With a widely unpopular health care package entering the final throes of negotiation in Congress, a key White House official acknowledged the sales pitch has been mishandled.

With a widely unpopular health care package entering the final throes of negotiation in Congress, a key White House official acknowledged the sales pitch has been mishandled.

"We have to do a better job of explaining to the American people the principle things they will get out of this," Chief of Staff Rahm Emanuel told MSNBC. "The message is not getting through."

From the beginning, President Obama embraced a strategy of encouraging congressional buy-in of his top legislative priority by allowing lawmakers to craft their own health care bill.

But illustrating Emanuel's point, a recent poll by Gallup and USA Today found 48 percent of Americans would urge their representative in Congress to vote against the bill, while 46 percent said they would urge their member to support it.

The president in recent days has significantly stepped up his involvement in crafting a final version of the bill, including supporting a decision by Democratic leaders to skip an official conference committee reconciliation in order to work it out in private.

With his own job approval rating at 49 percent according to Gallup, Obama's prospects for leveraging his own popularity in support of health care legislation has limited application. And some of his key constituencies are falling away as the reform effort progresses.

"This is a moment that cries out for political courage, but we're not seeing enough of it," Richard Trumka, president of the AFL-CIO said at the National Press Club.

Labor leaders, who met privately with Obama at the White House, are enraged by his support of a plan in the Senate version of the bill to tax so-called Cadillac health plans.

White House press secretary Robert Gibbs dismissed questions about threats from labor that members, dispirited by the health care reform debate, may put in a lackluster showing at the polls in November.
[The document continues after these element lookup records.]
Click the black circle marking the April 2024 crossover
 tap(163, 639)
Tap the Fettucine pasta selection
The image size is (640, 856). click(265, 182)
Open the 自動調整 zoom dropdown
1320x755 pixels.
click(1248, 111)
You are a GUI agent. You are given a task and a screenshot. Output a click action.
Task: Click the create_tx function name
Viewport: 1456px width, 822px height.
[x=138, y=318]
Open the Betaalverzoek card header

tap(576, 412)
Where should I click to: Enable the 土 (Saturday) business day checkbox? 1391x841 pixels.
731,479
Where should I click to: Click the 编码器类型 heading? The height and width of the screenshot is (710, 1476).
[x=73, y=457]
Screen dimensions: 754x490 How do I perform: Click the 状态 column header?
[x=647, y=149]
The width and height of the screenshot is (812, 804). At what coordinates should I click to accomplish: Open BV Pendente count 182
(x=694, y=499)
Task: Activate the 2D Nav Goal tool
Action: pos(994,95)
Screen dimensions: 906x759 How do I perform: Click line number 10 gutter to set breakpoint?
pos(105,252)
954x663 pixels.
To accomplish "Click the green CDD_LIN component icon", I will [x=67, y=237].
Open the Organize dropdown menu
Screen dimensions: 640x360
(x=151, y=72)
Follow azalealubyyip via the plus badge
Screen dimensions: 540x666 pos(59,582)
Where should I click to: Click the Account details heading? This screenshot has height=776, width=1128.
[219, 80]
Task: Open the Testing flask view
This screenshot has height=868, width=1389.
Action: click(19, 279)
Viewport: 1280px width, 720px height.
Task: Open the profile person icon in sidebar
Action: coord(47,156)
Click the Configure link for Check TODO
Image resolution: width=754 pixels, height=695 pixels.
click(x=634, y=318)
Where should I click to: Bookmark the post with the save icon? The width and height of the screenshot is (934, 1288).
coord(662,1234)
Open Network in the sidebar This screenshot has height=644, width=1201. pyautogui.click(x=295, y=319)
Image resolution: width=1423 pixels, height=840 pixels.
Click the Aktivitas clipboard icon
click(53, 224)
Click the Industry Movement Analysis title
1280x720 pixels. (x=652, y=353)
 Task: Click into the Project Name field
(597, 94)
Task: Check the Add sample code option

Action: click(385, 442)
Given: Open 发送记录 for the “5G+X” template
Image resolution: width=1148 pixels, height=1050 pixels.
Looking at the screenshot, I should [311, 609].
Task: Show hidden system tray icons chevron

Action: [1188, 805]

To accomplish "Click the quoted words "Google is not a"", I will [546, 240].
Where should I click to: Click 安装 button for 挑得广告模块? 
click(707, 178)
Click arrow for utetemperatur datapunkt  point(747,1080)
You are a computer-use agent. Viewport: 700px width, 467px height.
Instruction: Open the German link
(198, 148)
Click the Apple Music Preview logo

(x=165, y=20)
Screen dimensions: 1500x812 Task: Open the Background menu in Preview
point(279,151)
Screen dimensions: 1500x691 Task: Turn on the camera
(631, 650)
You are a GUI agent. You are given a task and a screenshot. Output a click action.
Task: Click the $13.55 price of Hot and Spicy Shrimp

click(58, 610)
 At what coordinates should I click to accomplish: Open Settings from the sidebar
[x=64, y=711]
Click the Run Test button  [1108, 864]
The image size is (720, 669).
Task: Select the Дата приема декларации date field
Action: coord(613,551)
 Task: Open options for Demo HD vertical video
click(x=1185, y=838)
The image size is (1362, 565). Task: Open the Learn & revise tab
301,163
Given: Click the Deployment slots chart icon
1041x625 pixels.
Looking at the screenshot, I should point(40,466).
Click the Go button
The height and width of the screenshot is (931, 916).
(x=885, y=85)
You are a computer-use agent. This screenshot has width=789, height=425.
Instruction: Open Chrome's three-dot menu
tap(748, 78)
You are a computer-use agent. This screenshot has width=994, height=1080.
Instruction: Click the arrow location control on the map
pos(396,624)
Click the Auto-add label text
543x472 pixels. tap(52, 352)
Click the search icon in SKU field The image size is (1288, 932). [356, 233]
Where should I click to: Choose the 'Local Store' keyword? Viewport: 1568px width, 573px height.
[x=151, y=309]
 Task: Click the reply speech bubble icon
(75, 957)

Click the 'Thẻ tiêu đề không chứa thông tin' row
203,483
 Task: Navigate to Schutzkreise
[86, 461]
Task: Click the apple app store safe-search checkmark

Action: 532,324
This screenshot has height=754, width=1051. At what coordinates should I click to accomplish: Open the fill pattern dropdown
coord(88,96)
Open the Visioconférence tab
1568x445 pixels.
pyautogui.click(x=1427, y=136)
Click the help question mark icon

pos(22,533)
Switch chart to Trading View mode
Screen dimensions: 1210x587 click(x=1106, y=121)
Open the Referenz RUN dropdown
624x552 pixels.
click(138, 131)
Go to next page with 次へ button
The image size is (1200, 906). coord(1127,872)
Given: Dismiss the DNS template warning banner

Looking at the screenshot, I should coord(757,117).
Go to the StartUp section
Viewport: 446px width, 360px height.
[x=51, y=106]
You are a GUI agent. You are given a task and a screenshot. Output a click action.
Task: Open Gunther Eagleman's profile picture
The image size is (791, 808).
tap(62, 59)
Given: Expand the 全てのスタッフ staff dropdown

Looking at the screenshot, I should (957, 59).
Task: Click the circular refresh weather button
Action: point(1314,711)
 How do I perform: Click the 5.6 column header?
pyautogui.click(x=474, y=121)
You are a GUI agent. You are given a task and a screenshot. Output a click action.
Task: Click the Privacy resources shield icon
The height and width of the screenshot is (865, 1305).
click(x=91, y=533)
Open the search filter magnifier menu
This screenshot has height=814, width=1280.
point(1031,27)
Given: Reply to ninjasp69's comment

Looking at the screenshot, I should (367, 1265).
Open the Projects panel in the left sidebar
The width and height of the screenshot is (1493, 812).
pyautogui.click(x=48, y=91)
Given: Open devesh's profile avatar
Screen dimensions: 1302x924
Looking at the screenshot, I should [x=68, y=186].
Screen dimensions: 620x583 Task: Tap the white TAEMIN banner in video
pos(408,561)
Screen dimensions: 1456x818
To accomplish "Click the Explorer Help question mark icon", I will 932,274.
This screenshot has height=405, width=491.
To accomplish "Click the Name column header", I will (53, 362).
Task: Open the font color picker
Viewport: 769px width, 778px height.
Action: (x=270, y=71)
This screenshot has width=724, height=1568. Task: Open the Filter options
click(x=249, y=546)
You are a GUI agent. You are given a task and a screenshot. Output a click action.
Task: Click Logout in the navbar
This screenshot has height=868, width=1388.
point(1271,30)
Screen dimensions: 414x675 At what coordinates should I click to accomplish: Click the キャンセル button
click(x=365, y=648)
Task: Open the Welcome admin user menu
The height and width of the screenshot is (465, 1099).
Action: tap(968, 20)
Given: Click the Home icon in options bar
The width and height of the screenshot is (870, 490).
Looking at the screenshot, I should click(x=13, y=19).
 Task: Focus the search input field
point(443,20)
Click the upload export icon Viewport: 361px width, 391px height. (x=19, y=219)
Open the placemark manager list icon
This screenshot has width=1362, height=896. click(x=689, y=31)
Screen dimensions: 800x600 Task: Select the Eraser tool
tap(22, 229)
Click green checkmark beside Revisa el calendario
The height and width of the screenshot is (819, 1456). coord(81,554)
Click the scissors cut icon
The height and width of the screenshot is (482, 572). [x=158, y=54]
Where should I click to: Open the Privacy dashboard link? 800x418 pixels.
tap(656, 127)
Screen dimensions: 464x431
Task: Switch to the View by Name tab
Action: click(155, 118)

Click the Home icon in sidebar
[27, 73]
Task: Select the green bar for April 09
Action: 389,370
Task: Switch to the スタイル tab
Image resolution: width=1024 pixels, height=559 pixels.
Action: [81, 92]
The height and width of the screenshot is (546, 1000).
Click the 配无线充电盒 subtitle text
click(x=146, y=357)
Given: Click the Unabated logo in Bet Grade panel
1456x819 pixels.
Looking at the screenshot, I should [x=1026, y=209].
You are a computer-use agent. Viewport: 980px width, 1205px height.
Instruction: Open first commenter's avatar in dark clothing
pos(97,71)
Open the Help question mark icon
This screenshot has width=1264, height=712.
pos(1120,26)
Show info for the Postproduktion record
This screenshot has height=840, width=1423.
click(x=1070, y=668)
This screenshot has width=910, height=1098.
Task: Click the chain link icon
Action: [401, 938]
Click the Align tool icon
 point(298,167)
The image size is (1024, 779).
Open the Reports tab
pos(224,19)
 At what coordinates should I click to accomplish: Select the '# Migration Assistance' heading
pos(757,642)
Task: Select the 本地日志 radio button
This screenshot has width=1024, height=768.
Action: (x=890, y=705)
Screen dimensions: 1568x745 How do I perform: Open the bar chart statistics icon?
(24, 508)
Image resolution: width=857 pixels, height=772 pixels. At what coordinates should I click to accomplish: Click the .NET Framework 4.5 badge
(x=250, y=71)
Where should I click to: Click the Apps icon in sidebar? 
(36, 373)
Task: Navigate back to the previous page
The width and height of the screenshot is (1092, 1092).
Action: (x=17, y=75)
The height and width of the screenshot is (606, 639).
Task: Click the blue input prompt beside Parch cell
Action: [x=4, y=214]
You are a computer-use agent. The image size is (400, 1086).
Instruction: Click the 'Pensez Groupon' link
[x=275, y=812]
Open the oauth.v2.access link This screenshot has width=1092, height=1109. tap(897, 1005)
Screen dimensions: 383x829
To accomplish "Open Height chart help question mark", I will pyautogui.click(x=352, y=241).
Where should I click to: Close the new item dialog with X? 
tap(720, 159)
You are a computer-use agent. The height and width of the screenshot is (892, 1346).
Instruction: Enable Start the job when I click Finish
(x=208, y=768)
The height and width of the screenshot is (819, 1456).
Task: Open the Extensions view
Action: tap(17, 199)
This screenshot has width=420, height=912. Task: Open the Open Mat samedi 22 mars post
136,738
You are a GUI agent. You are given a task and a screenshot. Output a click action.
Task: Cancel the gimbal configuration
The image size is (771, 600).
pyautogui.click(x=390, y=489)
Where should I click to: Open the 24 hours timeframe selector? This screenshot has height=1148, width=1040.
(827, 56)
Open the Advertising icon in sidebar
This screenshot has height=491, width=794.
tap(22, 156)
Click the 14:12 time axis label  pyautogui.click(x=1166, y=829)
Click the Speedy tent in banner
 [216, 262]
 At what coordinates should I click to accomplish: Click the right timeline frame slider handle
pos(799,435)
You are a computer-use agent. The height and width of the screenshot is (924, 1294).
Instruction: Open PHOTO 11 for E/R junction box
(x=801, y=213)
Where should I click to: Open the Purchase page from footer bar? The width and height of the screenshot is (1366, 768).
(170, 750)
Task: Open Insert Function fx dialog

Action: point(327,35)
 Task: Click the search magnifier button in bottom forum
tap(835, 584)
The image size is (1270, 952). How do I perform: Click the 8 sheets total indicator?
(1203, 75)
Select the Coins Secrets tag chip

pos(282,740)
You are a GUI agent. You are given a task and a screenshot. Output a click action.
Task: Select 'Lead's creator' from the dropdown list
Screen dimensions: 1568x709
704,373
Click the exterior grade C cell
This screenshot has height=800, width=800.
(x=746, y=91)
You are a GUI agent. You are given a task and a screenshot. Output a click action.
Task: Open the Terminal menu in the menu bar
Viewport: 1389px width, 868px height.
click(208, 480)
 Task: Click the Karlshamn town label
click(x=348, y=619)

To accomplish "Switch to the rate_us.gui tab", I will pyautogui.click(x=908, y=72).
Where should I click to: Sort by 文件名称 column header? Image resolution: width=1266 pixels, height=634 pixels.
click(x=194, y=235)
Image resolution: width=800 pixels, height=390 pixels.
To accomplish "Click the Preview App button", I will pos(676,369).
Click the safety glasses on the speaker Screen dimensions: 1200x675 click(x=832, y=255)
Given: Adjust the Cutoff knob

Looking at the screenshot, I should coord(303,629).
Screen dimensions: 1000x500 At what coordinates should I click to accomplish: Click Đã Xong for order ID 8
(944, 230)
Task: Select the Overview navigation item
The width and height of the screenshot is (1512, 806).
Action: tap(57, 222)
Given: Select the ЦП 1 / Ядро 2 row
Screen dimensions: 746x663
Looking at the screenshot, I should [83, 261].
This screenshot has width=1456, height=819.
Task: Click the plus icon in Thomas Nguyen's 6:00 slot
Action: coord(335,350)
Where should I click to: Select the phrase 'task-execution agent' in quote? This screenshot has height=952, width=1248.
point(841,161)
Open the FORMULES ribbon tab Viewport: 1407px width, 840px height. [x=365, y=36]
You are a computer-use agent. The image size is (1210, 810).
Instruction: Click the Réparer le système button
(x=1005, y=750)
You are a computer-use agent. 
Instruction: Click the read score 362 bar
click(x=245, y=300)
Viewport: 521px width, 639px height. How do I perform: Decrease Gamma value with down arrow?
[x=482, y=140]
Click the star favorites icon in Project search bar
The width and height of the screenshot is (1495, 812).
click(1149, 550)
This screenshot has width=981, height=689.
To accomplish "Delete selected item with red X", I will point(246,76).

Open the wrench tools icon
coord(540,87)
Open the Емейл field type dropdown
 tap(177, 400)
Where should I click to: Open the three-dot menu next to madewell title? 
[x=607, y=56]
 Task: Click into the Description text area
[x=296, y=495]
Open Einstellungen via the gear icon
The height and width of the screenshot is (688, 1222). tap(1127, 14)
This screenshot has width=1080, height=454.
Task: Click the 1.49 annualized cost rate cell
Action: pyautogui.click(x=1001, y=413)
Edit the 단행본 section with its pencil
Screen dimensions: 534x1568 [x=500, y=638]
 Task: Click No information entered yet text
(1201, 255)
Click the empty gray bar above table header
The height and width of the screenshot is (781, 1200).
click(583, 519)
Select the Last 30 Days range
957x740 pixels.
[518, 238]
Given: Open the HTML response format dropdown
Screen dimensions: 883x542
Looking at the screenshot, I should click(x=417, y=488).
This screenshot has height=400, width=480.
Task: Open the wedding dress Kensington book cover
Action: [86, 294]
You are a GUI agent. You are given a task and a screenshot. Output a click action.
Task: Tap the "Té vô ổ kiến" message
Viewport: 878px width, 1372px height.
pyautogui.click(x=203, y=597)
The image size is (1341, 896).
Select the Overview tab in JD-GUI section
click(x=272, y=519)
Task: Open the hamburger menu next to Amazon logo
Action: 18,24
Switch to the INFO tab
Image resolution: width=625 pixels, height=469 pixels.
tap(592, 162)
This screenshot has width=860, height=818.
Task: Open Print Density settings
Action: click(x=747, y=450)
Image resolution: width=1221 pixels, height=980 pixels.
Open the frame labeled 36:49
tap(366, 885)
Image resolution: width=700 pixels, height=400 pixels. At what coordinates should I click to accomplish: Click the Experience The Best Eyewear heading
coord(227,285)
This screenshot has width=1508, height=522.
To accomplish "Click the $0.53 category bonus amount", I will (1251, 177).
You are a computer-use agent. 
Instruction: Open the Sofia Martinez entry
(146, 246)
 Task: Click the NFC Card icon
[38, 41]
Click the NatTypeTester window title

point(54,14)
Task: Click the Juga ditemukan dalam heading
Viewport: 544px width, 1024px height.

"I think working men and women will ask themselves who is on the side of insurance companies and who is on the side of taking insurance companies on," Gibbs said.

But it's not just the unions that Obama has to worry about. Liberal Democrats across the board are unhappy with the plan, while moderates like Republican Gov. Arnold Schwarzenegger of California also have dropped their support.

Emanuel, who helped devise the plan to keep Obama out of the health care sausage-making until the end of the process, now concedes the White House could have done a better job with the message.

Emanuel, widely regarded as an effective and highly partisan enforcer for Obama, found himself answering rumors he wants to leave the administration to run for mayor of Chicago -- a report he denied.

But for the administration, the speculation was one more sign that closing the deal on health care reform remains more fraught than they initially thought it would be.

Asked why the poll numbers look bad for health care reform, Emanuel said that "part of it is the message not getting through," combined with a complicated legislative process.